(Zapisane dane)
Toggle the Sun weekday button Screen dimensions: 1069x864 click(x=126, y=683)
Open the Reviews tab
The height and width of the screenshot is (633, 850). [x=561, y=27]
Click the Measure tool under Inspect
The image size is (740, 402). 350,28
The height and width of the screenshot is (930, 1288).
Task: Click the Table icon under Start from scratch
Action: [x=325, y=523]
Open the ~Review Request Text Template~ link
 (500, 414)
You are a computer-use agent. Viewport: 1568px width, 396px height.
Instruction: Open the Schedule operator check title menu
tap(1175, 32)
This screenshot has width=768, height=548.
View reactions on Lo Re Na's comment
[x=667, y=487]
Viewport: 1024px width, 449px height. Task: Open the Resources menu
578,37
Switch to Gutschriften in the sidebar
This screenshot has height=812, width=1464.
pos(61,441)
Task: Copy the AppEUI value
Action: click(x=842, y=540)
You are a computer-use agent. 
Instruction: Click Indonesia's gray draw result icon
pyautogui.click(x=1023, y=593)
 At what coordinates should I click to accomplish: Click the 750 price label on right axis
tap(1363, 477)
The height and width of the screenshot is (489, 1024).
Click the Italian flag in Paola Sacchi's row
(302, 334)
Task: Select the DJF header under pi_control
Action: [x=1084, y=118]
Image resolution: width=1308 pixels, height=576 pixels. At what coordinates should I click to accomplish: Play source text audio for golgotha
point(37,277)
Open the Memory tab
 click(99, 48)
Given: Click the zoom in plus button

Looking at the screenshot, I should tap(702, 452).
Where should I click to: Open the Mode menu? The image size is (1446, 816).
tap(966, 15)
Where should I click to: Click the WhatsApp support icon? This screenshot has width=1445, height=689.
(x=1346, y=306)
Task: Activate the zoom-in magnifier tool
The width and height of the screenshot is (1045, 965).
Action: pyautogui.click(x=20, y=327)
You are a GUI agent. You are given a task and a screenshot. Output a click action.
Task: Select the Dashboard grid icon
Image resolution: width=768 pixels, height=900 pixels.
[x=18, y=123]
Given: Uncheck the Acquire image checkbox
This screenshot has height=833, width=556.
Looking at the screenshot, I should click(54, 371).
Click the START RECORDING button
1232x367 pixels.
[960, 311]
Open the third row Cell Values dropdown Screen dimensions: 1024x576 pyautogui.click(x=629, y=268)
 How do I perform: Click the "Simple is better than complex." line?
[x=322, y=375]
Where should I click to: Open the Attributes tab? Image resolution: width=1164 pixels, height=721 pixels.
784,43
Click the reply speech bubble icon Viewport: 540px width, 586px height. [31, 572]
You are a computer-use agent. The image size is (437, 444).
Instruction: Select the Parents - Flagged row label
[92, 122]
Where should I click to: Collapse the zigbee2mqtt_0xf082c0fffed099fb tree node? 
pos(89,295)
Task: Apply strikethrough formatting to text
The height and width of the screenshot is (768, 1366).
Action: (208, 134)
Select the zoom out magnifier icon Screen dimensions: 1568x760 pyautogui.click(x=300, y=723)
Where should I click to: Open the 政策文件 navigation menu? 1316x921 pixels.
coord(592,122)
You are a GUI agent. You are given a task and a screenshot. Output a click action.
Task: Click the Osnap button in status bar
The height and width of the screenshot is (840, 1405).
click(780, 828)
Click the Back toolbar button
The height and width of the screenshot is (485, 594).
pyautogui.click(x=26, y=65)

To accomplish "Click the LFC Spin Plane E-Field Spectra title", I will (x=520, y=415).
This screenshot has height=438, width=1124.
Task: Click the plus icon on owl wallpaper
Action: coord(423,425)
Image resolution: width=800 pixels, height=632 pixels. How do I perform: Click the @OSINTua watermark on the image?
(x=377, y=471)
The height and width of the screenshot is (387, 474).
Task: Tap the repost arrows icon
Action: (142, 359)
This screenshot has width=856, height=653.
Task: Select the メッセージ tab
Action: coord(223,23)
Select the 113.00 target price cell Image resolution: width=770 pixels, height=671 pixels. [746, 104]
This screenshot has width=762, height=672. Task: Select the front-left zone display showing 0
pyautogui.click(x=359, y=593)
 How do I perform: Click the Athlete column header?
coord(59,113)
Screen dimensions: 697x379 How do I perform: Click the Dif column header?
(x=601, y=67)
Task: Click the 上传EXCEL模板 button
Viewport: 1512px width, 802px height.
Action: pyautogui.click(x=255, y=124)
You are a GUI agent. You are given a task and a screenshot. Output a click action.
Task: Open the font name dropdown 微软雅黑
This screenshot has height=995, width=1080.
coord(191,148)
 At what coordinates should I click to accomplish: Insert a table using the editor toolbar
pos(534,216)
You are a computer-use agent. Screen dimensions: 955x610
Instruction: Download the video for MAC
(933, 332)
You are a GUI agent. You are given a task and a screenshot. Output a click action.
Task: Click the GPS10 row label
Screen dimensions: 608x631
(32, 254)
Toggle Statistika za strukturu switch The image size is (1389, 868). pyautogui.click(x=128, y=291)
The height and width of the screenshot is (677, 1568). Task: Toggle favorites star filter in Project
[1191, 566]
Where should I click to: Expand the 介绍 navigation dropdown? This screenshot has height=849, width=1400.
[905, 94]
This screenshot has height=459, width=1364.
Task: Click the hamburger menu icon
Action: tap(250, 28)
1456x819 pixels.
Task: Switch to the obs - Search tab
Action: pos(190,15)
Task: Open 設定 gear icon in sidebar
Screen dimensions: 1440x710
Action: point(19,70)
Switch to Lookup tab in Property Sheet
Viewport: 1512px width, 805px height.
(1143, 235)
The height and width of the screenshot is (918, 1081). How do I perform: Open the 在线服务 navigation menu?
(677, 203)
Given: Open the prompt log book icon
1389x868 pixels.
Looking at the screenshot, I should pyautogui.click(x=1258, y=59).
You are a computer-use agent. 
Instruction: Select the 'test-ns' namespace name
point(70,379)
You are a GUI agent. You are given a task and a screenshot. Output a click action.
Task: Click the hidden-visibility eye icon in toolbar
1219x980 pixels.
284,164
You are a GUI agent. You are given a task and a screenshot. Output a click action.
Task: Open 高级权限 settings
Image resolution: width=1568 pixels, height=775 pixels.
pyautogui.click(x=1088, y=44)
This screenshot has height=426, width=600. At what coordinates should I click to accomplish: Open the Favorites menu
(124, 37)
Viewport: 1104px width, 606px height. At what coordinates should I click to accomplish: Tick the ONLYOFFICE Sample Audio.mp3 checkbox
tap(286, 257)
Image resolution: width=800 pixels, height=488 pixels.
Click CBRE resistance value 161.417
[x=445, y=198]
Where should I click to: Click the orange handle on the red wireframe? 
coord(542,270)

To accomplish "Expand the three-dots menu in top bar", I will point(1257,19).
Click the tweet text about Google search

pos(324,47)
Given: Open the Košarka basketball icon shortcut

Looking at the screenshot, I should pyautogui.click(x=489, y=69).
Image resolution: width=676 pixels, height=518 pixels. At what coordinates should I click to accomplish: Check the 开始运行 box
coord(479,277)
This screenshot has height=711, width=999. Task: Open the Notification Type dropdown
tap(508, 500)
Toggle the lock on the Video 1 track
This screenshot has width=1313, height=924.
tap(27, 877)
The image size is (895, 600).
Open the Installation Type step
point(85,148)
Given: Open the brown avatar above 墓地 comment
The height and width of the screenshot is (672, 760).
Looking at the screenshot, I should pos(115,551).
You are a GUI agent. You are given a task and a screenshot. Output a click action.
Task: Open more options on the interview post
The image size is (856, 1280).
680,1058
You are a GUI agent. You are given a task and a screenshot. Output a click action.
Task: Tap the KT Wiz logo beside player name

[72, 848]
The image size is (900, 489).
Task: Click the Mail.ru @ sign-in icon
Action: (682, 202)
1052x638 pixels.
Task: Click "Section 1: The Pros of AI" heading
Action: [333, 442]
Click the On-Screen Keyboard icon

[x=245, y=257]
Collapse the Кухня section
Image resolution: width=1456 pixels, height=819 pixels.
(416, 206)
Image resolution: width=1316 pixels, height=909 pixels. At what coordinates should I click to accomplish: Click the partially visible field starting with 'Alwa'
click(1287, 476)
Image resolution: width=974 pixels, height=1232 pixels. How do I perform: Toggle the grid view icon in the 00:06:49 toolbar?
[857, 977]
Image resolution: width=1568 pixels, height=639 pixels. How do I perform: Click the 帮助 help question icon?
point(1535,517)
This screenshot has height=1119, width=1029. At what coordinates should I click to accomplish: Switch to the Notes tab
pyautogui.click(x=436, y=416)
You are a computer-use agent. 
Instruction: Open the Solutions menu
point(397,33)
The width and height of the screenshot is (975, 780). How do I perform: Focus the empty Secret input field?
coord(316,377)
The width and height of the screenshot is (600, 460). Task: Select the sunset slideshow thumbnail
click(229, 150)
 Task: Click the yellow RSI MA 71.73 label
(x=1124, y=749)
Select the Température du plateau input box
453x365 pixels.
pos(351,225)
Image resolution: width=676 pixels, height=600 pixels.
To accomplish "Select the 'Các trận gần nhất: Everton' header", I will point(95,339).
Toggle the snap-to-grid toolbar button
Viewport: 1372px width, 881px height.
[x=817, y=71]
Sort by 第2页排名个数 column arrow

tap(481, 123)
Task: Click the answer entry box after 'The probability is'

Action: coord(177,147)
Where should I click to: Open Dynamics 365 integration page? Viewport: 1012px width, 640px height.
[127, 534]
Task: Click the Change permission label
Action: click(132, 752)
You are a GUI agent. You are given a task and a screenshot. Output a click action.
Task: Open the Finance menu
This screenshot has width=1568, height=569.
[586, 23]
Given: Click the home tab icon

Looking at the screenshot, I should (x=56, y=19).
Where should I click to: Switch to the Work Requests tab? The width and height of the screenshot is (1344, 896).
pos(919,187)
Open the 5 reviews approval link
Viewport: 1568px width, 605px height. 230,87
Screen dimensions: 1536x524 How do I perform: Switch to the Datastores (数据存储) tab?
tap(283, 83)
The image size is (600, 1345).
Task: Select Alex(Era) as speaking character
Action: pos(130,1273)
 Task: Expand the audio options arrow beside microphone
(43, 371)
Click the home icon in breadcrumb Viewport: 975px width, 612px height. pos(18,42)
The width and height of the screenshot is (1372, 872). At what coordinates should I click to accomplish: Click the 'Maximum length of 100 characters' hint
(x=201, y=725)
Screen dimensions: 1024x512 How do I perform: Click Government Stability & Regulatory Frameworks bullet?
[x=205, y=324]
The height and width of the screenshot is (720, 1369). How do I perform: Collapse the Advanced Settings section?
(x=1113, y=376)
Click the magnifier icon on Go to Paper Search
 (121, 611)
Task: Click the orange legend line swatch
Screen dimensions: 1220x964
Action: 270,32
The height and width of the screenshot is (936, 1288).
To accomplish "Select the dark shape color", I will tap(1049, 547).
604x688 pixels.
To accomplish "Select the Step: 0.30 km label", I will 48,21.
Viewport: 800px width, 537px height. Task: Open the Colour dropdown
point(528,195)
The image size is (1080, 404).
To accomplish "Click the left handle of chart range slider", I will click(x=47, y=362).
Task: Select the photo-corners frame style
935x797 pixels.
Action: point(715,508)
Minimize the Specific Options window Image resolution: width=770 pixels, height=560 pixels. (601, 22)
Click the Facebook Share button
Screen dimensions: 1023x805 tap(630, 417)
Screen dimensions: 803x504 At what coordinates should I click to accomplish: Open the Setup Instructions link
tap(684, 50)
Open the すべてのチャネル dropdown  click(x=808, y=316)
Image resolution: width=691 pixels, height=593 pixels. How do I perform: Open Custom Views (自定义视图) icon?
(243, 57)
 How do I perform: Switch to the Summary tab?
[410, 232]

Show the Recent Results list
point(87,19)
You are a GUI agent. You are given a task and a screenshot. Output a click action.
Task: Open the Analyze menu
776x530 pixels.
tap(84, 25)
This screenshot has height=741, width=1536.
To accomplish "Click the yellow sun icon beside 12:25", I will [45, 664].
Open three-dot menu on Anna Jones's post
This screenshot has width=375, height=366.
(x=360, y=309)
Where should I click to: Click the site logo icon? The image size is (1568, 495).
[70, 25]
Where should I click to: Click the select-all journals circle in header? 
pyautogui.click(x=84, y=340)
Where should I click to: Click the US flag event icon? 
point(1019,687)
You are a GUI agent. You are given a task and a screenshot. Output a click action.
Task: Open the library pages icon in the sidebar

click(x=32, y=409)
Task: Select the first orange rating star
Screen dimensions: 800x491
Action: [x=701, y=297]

POLECENIE DO ZADANIA: W wierszach od tego z „This screenshot has height=1119, width=1029.” do tego z „click(229, 150)” zastąp „Solutions” słowem „Services” i przepisz te wiersze ponownie, resztę zostawiając bez zmian.

ROZWIĄZANIE ZADANIA:
This screenshot has height=1119, width=1029. At what coordinates should I click to accomplish: Switch to the Notes tab
pyautogui.click(x=436, y=416)
You are a computer-use agent. 
Instruction: Open the Services menu
point(397,33)
The width and height of the screenshot is (975, 780). How do I perform: Focus the empty Secret input field?
coord(316,377)
The width and height of the screenshot is (600, 460). Task: Select the sunset slideshow thumbnail
click(229, 150)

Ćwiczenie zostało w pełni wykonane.